Ciò che la lettura comune sbaglia
Raccontare un "parziale successo per Suno" ribalta l’esito. Suno si è mossa contro tre capi d’accusa e ne ha persi due, inclusi entrambi i capi sul copyright e quello sul DMCA — cioè la sostanza del caso. Il capo che ha vinto era il Count 4, respinto per un vizio di pleading e non nel merito: i querelanti avevano formulato una domanda ai sensi del Tennessee Consumer Protection Act e poi sostenuto in opposizione di aver inteso in realtà un’azione di concorrenza sleale di common law del Tennessee; il tribunale ha quindi rifiutato di esaminare una teoria non formulata nel ricorso. Va inoltre ricordato che un’ordinanza del genere non equivale a una decisione sul merito. Il rigetto di una mozione per l’archiviazione stabilisce solo che le allegazioni, assunte come vere, potrebbero giustificare un rimedio. Qui non si afferma in alcun modo che Suno abbia violato alcunché.
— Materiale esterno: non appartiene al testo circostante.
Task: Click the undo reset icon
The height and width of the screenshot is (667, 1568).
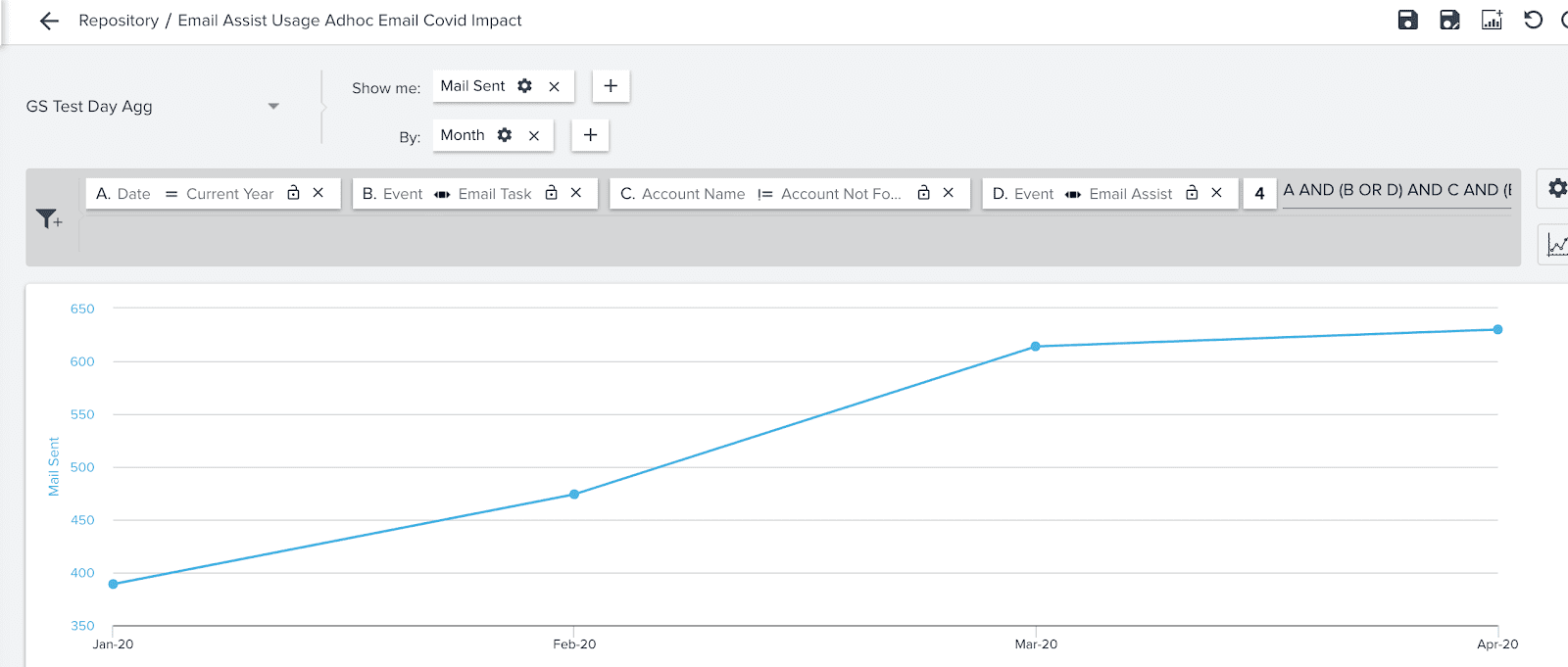Action: tap(1534, 20)
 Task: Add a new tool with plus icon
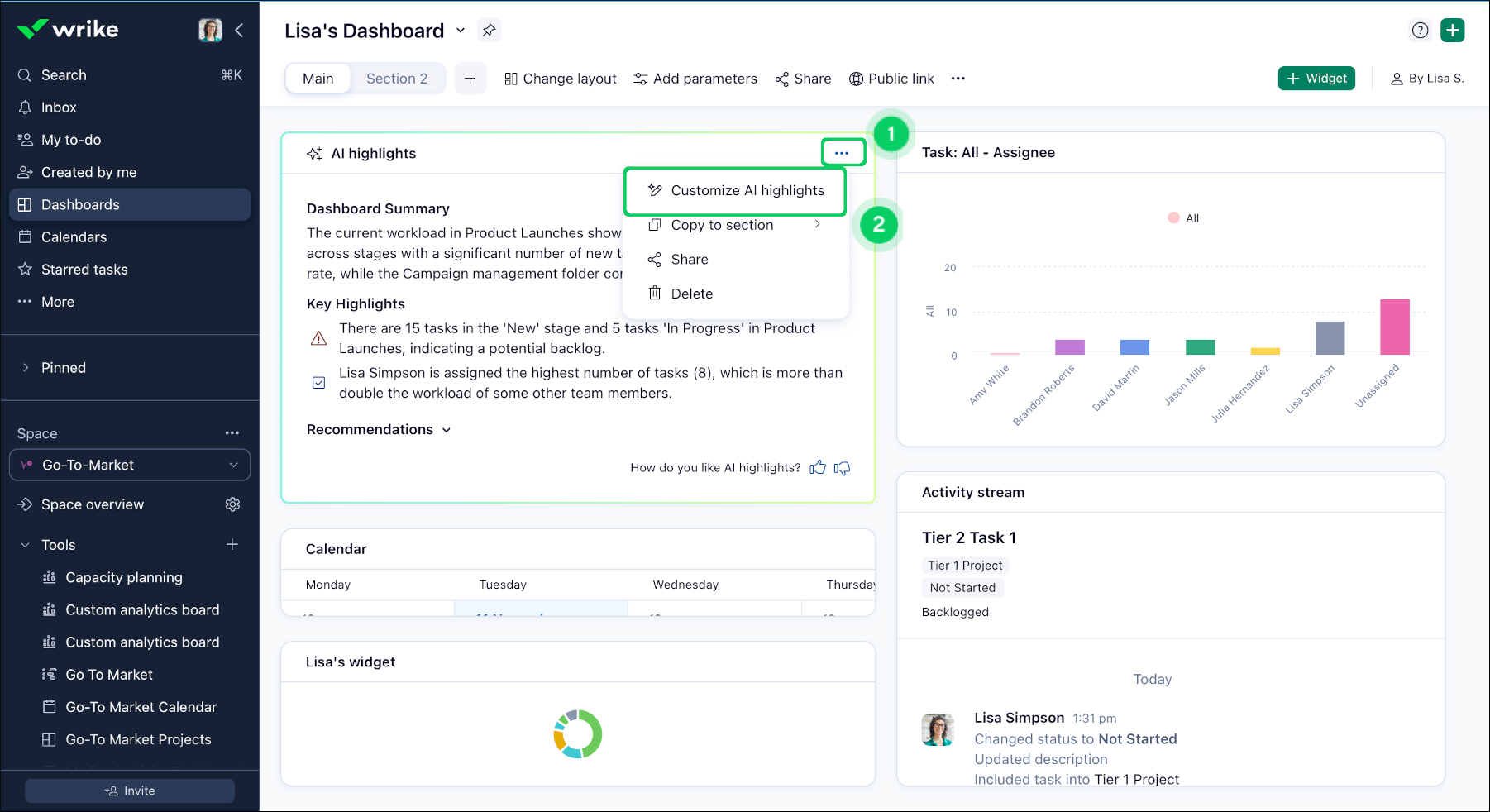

Dove si colloca rispetto alle cause sull’AI music
Richiedere un output corrispondente già nella fase di pleading sarebbe stato quasi fatale per le rivendicazioni basate sui dati di addestramento, perché i querelanti non possono eseguire su ogni brano di cui sono titolari un modello che non controllano. Il fatto che Saylor non abbia imposto quel requisito mantiene il caso in vita fino alla discovery, cioè la fase in cui il corpus di addestramento diventa visibile.